Peningkatan harga emas Logam Mulia Antam baru-baru ini telah memicu antusiasme masyarakat untuk berinvestasi dalam logam mulia ini. Fenomena antrian panjang untuk pembelian emas bukan hanya terjadi di ibu kota Jakarta, tetapi juga meluas ke wilayah lain seperti Bekasi. Pertanyaannya adalah, apakah fenomena ini merupakan respons dari rasa takut tertinggal atau FOMO (Fear of Missing Out), ataukah benar-benar didorong oleh niat investasi jangka panjang?
Berawal dari lonjakan harga emas yang signifikan, banyak individu di Indonesia mulai mempertimbangkan emas sebagai salah satu instrumen investasi yang menjanjikan. Di Jakarta dan sekitarnya, antusiasme ini tampak dari barisan panjang calon pembeli di gerai-gerai resmi penjualan emas. Menariknya, minat ini tidak hanya terbatas pada kelompok tertentu, tetapi mencakup berbagai kalangan masyarakat.

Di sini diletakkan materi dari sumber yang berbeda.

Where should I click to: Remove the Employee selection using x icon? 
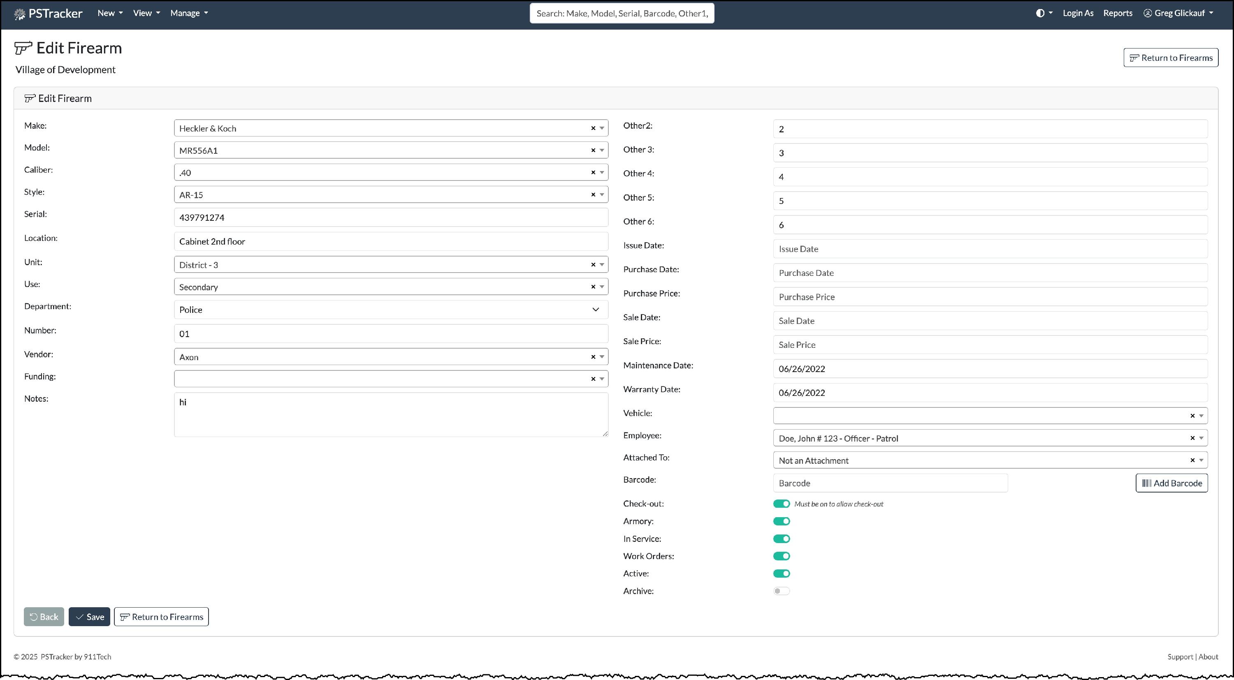tap(1192, 438)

Beberapa analis menyebut bahwa ada dua faktor utama yang mempengaruhi perilaku konsumen saat ini. Pertama, adanya ekspektasi bahwa harga emas akan terus meningkat dalam beberapa bulan ke depan. Kedua, kesadaran masyarakat tentang pentingnya diversifikasi aset semakin tumbuh, terutama di kalangan milenial. Dengan situasi ekonomi global yang penuh ketidakpastian, emas dianggap sebagai pelari aman bagi para investor.

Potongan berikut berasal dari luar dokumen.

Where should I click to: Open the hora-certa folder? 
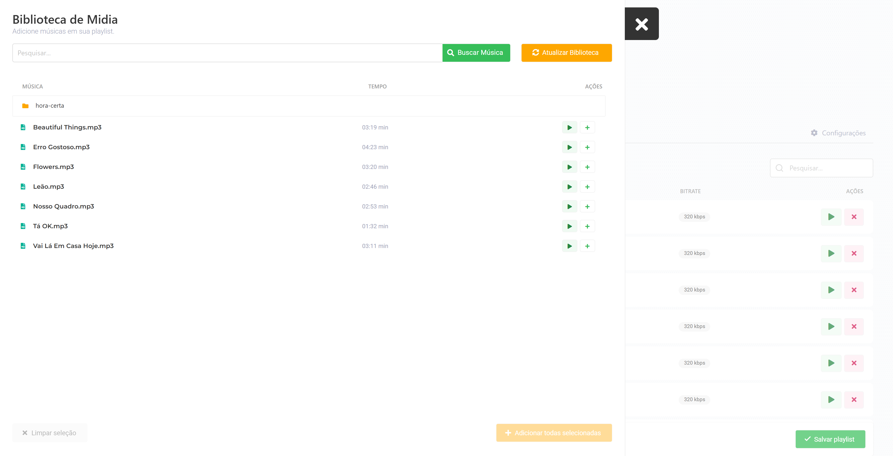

Dalam diskusi program Closing Bell CNBC Indonesia yang disiarkan Selasa (15/04/2025), Maria Katarina bersama Managing Editor CNBC Indonesia Ayyi Ahmad Hidayah dan Editor Wiji Nurhayat membahas lebih lanjut fenomena ini. Mereka menyoroti pentingnya pemahaman tentang motivasi dasar masyarakat dalam membeli emas serta bagaimana hal tersebut dapat memengaruhi pasar secara keseluruhan.

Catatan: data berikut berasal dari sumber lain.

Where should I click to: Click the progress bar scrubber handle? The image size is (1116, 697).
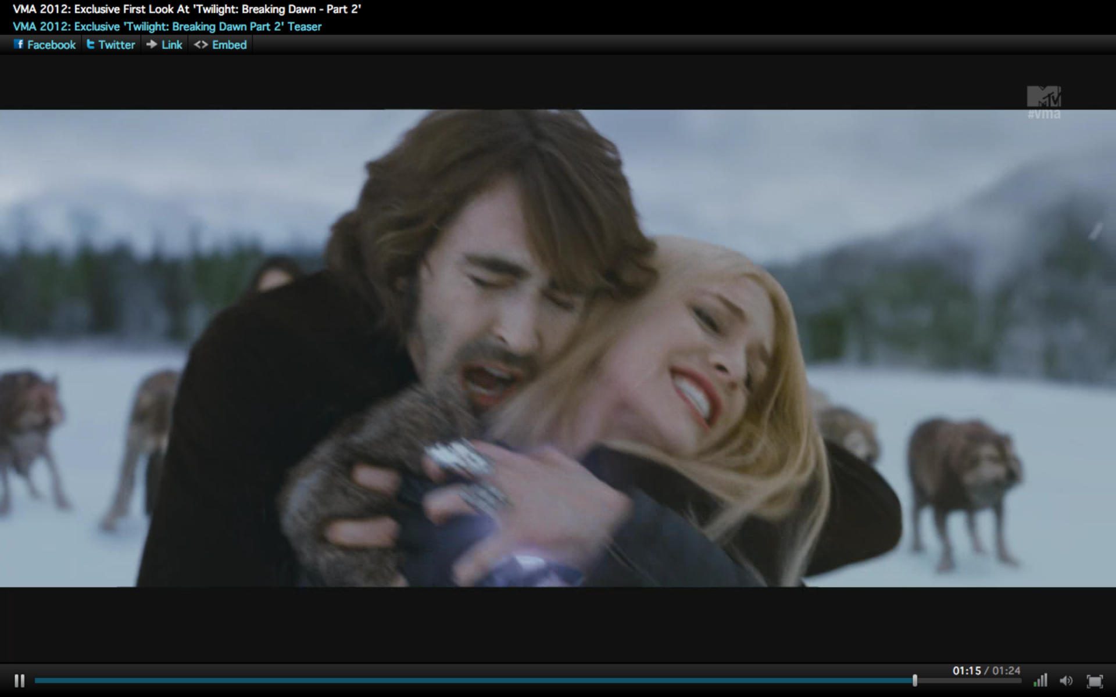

Fenomena ini menunjukkan bahwa meskipun dorongan FOMO bisa menjadi faktor awal, banyak orang mulai mempertimbangkan emas sebagai bentuk perlindungan nilai dalam jangka panjang. Oleh karena itu, edukasi mengenai investasi emas perlu ditingkatkan agar masyarakat dapat membuat keputusan yang lebih bijaksana.